すると外人は、要領をおぼえたのか、人差指でゆっくり写真の細君を敲きながら、
「はあ、すぃすたあ、やき、とりっこ、はあ、すぃすたあ。」
といった。
またしても助役の頭に|閃《ひらめ》くものがあった。
「おお、|吸舌《スイシタ》。」
と彼は叫ぶようにいった。
「いえーす、すぃすたあ。」
「女のきょうだいがいるっちゅうわけだね。この人の女房の、姉か妹っちゅうわけだね。」
そのとき、写真の裏を蛍光燈の方へ傾けてまじまじとみていた鯨屋が、
「じょ、助役さん。」といった。「ここに、八木春代と書いてある。」
みると、なるほどそんなペン書きの文字がうっすらとみえる。助役はいよいよ|冴《さ》えてきて、大胆にも、
「|猥婦《ワイフ》、|合歓《ネーム》、八木春代?」
と外人に問うた。すると、外人は目玉がこぼれ落ちんばかりに目をまるくして、
「いえーす、やき、はるうよ、いえーす。」
といって頷いた。
助役と鯨屋も顔を見合わせて、ほとんど同時に、これで読めたと頷き合った。外人のいう「やき、とりっこ。」は、焼鳥のことではなくて、おそらく八木鳥子のことなのだ。彼は、自分の細君の姉か妹に当る八木鳥子という女性を訪ねて、この菜穂里の町へやってきたのだ。

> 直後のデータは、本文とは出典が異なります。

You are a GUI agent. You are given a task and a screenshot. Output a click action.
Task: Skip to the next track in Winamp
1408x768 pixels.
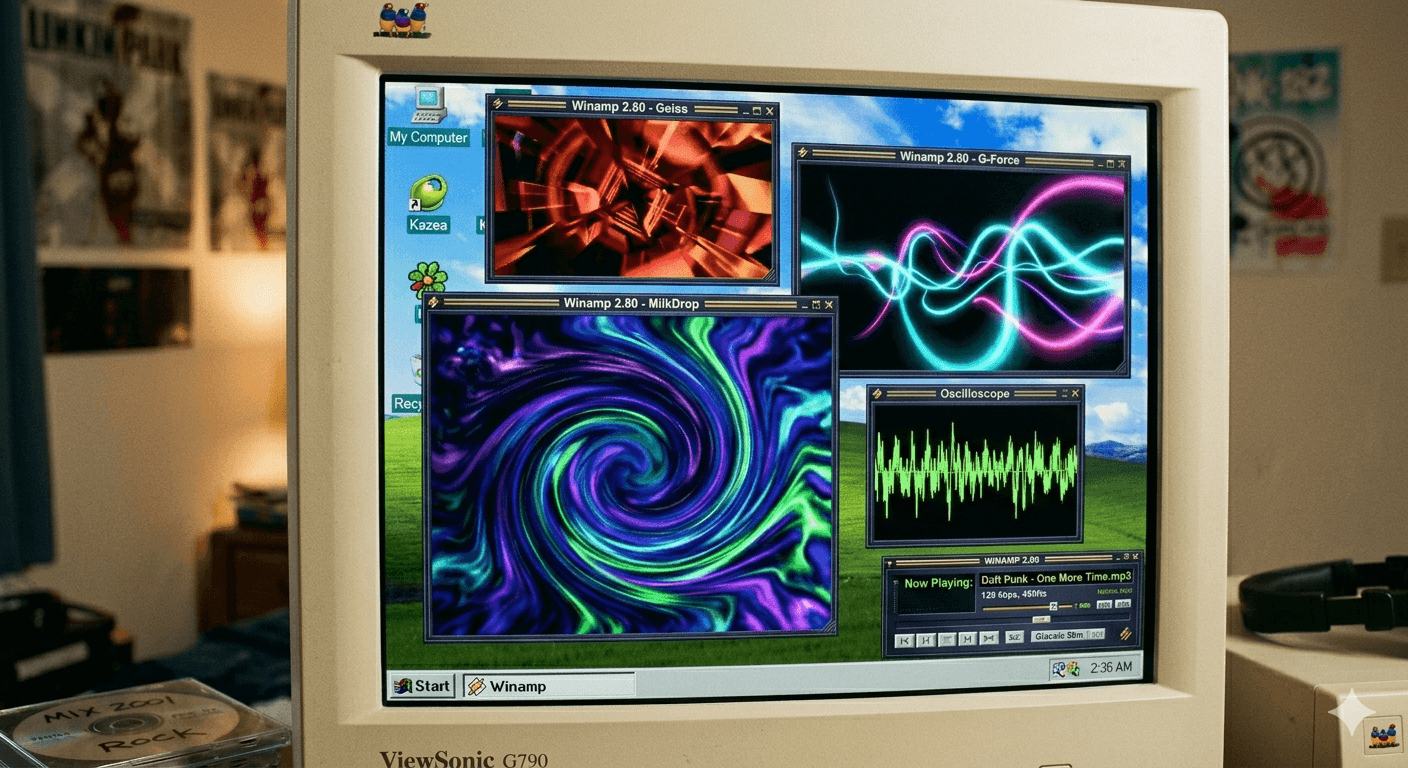click(989, 639)
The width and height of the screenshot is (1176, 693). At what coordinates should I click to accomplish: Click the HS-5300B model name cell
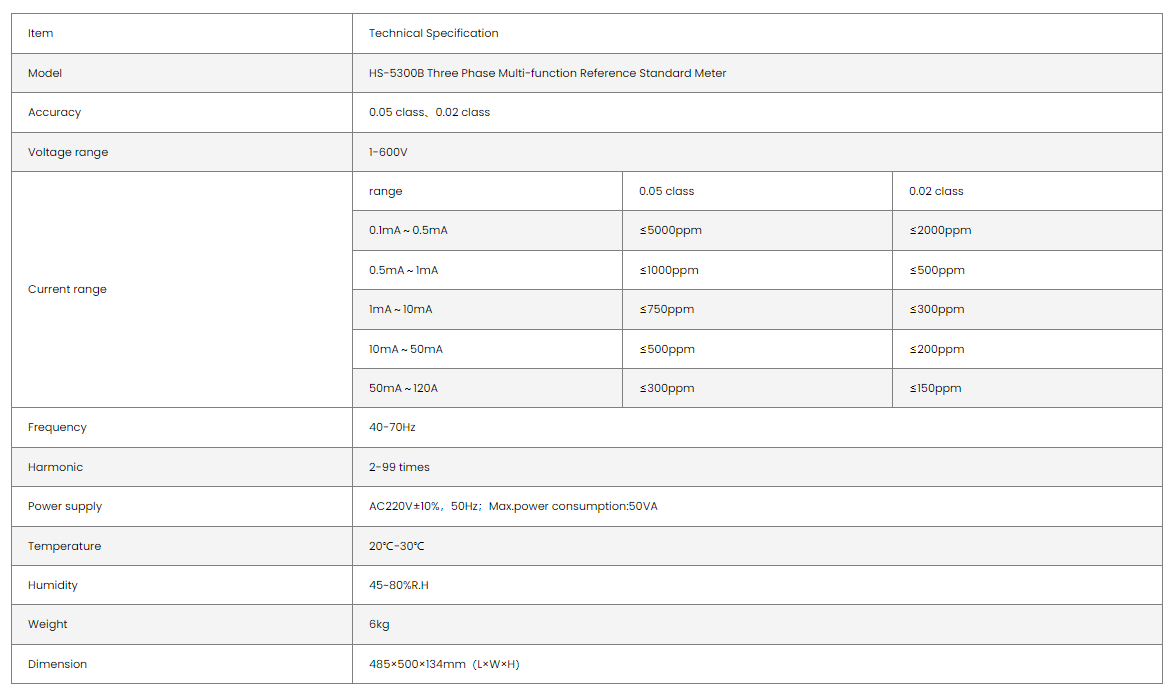click(547, 73)
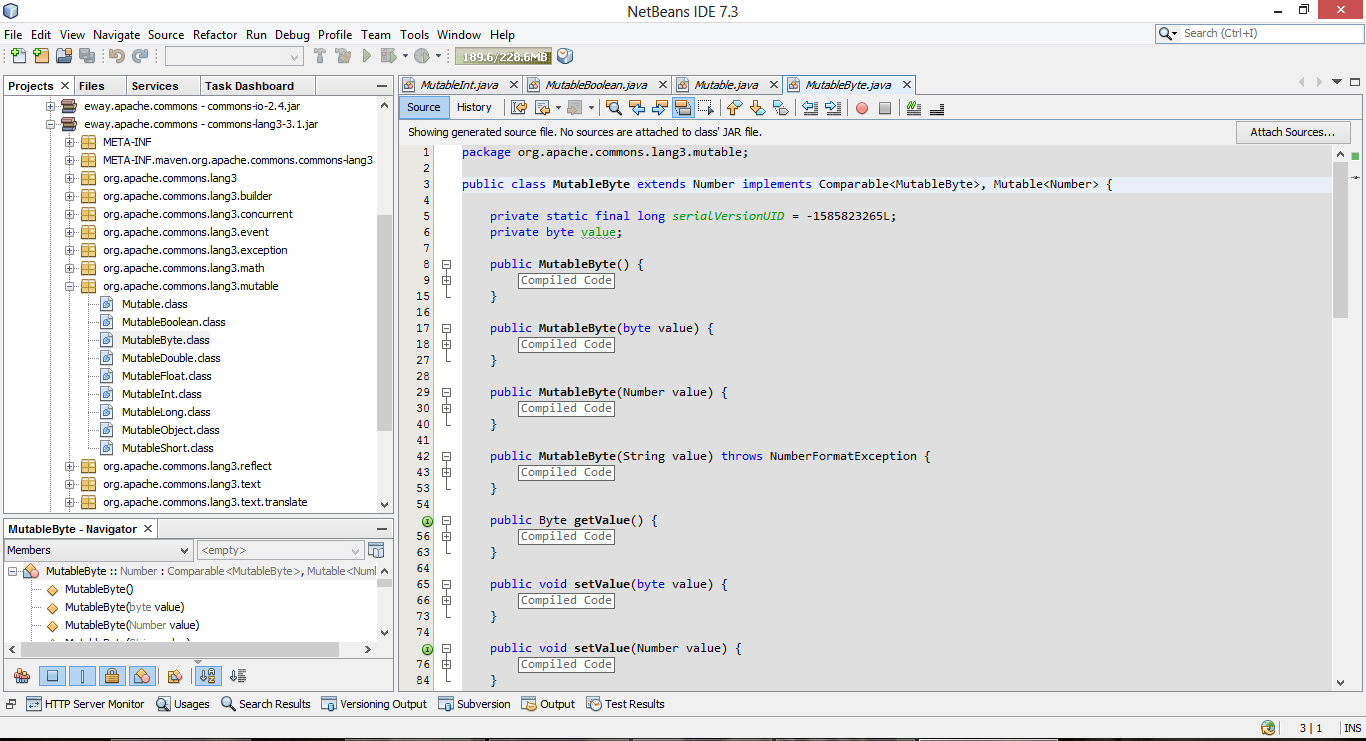
Task: Click the Last Edit navigation icon
Action: coord(517,107)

助役にも、鯨屋にも、八木鳥子という女性の心当りはなかったが、なにしろ人口一万の町である。人探しということになれば、とても駅や鯨屋の手には負えない。やはり警察の手を借りねばならない。
「ゆう、ごう、ぽりす。」
鯨屋が、不意に外人へそういったので、助役はびっくりした。
「あい、すいんく、そう。めに、ぴいぷる、いん、ぜす、たうん。ゆう、ごう、ぽりす。」
全く、人は見掛けによらないもので、鯨屋の英語が正しいかどうかはともかく、外人が素直に椅子から腰を上げたことと、ドモ兵が英語ではちっとも|吃《ども》らなかったことに、助役はいたく感じ入った。
外人を連れて鯨屋を出ると、駅舎の前で客待ちしていたタクシーに乗せて、運転手にまっすぐ警察署へいくようにといった。外人が窓から手を出して、
「せんきゅ、べりいまっち。」
というので、助役はその手を軽く握って、
「いやあ、|鈍米《ドンマイ》。」
といった。
タクシーが広場から出ていくのを見送っていると、助役はちょっと眩暈がした。英語は昔とった|杵柄《きねづか》だから、まだいくらでも思い出せそうだったが、やはり血圧がすこし上っているような気がした。年寄りは、調子に乗ってはいけないのだ。